In order to allow investors to see the figures for themselves, the open letter announced that Barclays 2008 results release will be brought to Monday 9 February.

On this day the bank will report pretax profit for the year “well ahead of the consensus estimate of £5.3 billion”, a figure that mainly reflects strong operating profit generation. It also claimed that capital resources well in excess of regulatory requirements create a performance cushion and the bank will not be seeking to raise further capital.

Today’s statement also revealed £8 billion of gross write downs relating to credit market exposures in Barclays Capital—a level that the bank said it is able to absorb thanks to the strong and diversified income performance in Barclays Capital and revenue generation in the rest of the group. The bank concluded that these figures demonstrate that although it has been heavily impacted by the credit crunch, Barclays’ income generation was at a record level in 2008, enabling it to withstand this impact and still produce strong profits.

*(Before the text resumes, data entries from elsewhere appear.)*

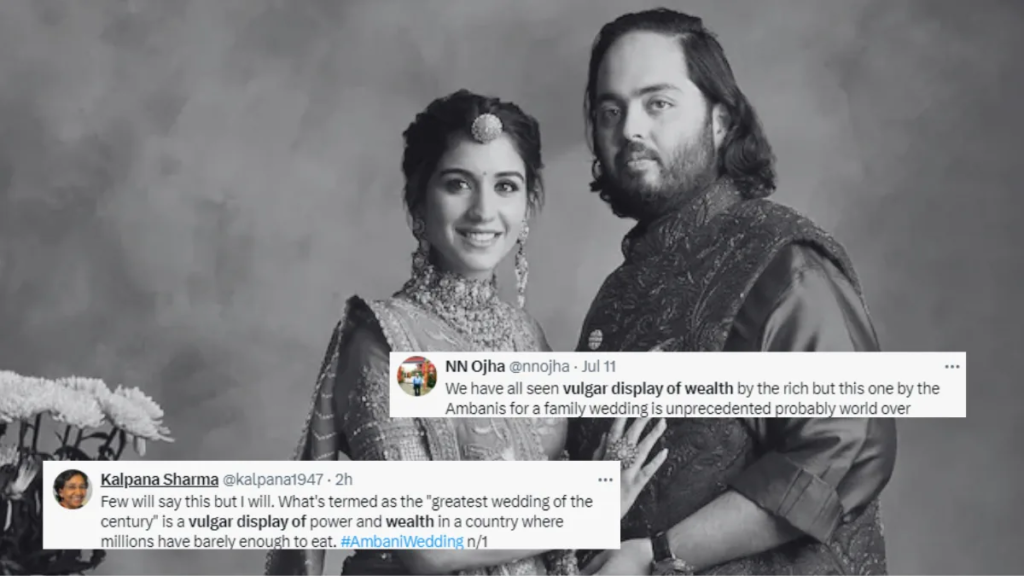Screen dimensions: 1024x576
Task: Click the quoted "greatest wedding of the" phrase
Action: (512, 502)
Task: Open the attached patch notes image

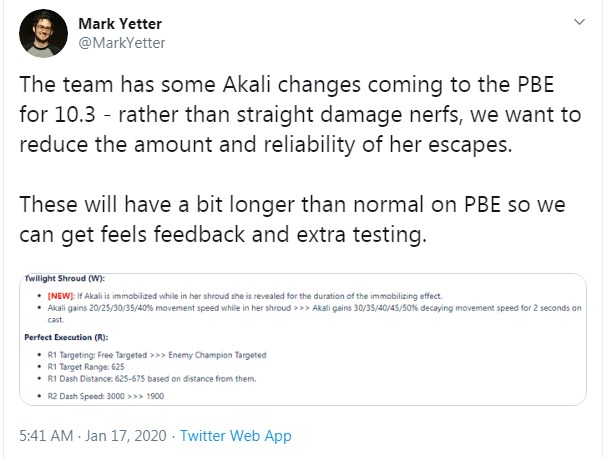Action: click(x=302, y=340)
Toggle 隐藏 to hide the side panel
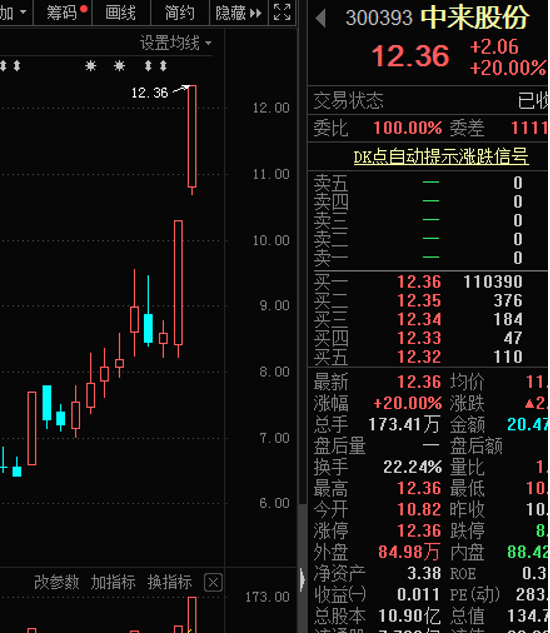Image resolution: width=550 pixels, height=633 pixels. coord(239,13)
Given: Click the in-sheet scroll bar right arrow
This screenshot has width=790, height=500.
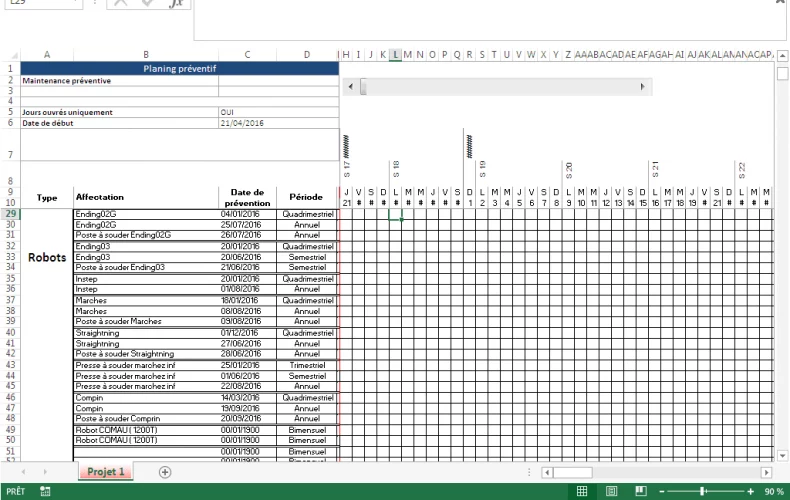Looking at the screenshot, I should click(642, 88).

Responding to the release, Evolution Securities said the bank’s capital position could benefit further from two other sources. Firstly, citing the UK government’s measures announced 19 January, the broker said the procuring of insurance would have the effect of reducing capital consumption at the bank, which would allow the writing of new business in the UK. And secondly, the Financial Services Authority is attempting to reduce the pro-cyclical effects of the International Basel Accord—a reduction that would be a source of further ratio strengthening.

Evolution added, however, that it would like to know how the bank has avoided the losses reported by others of late. “Certainly buying a subprime lender (EquiFirst) and bidding for ABN in 2007, and then buying a Russian bank (Expobank) in H1 2008 do not seem to be the actions of a bank “battening down the hatches” in preparation for a 50 year storm,” the broker said in a note to clients.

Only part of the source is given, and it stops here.